— Видел.

Действительно, стоит небольшой обелиск из серого бетона, и в него вмурована мраморная доска:

На этом месте похоронено
четыреста советских граждан,
зверски убитых
15 июля 1944 года
немецко-фашистскими захватчиками.
Стояли вы до кончины,
Как подобает людям.
Спите спокойно.
Край родной о вас не забудет.

— Немцы из деревни всех людей в последние дни выгнали. Думали — стрелять. Но нет. Только заставили в чистом поле под охраной прожить три дня. Некоторые в облаву не попали, мыкались по лесу, но в Ольшанку идти боялись. Они и видели, как шли в направлении замка грузовики под охраной. Много. Штук сорок-пятьдесят. Знаете, эти немецкие, тупорылые. А перед тем как они ехали, туда прогнали большую колонну людей. А потом, очень далеко, выстрелы. На исходе третьего дня. И обратно уже — никто. Можете догадаться, что это было.

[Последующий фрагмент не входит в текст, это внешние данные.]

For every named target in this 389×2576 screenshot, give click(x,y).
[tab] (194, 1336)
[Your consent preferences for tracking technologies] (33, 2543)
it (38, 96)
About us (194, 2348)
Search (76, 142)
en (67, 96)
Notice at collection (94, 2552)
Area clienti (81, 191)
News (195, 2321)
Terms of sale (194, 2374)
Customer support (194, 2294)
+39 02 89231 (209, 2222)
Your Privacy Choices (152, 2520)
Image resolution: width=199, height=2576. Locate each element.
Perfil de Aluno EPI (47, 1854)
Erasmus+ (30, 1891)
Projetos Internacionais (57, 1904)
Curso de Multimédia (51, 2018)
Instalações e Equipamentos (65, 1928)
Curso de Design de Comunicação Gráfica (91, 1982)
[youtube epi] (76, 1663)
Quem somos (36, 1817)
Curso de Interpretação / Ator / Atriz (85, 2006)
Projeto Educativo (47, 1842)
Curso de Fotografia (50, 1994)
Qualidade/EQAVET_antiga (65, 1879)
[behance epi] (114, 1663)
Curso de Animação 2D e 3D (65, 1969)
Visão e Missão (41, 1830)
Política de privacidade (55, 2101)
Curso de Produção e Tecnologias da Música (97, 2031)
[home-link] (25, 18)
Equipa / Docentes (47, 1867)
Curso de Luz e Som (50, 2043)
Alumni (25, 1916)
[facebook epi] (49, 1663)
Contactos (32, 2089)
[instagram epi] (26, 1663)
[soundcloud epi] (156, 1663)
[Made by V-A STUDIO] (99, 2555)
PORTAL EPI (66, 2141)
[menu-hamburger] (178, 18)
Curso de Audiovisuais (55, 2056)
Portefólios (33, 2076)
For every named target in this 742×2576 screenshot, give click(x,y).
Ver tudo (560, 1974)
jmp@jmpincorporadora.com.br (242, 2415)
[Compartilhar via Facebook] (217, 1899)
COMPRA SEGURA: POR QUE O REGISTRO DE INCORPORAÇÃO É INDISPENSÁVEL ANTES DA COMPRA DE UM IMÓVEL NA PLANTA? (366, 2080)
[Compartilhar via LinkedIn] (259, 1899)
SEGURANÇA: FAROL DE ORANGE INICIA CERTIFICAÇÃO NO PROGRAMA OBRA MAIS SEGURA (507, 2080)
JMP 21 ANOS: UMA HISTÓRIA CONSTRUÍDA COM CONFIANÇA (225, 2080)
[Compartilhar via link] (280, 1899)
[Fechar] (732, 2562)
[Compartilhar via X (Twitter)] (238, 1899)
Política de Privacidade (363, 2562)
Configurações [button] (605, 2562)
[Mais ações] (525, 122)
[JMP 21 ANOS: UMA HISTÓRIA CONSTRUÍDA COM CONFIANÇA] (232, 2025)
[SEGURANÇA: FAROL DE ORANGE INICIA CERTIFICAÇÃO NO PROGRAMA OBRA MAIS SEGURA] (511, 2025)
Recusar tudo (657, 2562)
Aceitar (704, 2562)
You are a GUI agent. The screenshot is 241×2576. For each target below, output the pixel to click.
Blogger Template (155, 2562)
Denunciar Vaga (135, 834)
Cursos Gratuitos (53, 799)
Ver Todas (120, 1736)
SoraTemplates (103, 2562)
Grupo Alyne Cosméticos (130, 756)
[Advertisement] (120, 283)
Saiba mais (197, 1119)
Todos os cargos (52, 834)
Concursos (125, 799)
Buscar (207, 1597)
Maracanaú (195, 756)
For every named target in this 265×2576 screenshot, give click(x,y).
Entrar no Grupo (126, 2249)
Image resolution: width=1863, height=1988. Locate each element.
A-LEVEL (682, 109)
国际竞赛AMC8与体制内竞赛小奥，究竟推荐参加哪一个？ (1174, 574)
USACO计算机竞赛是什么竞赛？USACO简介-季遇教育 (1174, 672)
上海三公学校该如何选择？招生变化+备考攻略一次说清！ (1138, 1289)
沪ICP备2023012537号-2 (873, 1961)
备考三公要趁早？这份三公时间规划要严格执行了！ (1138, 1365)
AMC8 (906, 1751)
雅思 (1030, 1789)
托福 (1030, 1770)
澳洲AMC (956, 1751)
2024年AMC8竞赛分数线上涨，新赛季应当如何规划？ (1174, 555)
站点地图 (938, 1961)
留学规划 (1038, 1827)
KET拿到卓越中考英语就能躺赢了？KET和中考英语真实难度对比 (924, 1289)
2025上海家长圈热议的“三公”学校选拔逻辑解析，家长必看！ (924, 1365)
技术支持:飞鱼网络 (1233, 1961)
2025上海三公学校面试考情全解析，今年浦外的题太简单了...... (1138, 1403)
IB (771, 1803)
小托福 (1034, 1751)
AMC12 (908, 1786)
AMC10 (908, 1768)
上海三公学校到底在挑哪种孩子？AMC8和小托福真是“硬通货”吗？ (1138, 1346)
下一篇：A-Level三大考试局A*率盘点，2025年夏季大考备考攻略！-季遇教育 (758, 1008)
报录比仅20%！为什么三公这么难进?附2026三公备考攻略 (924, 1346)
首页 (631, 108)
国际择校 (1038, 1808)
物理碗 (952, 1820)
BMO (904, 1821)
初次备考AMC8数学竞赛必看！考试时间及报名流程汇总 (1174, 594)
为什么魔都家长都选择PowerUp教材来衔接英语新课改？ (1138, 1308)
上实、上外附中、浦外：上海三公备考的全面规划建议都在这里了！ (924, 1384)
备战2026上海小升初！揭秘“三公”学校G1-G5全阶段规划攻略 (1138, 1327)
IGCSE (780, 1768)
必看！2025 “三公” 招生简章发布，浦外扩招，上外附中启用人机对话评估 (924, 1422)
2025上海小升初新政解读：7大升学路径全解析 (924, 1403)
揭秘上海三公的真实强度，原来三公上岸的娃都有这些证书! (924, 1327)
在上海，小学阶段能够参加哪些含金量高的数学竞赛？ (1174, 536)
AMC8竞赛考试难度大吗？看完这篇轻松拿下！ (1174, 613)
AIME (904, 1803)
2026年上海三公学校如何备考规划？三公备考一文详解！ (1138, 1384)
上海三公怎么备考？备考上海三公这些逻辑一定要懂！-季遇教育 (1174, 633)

— Знаю, айнзатцкоманды имущество и архивы прятали.

— Почему? Ведь могли вывезти? Хотя нет. Кладно тогда было в полукотле, — рассуждая вслух, сказал Шаблыка. — Дай бог вывести хотя бы часть войск.

Машина начала разрывать фарами неуловимо густеющие сумерки.

— И еще одно, — сказал я. — Не связана ли эта история с другой, очень давней. Ольшанский с немцами сотрудничал?

— Да.

— Мог быть и при схоронении имущества и при расстреле. Я тут разгадываю одну любопытную головоломку трехсотлетней давности. Страшноватая. И многим она стоила жизни.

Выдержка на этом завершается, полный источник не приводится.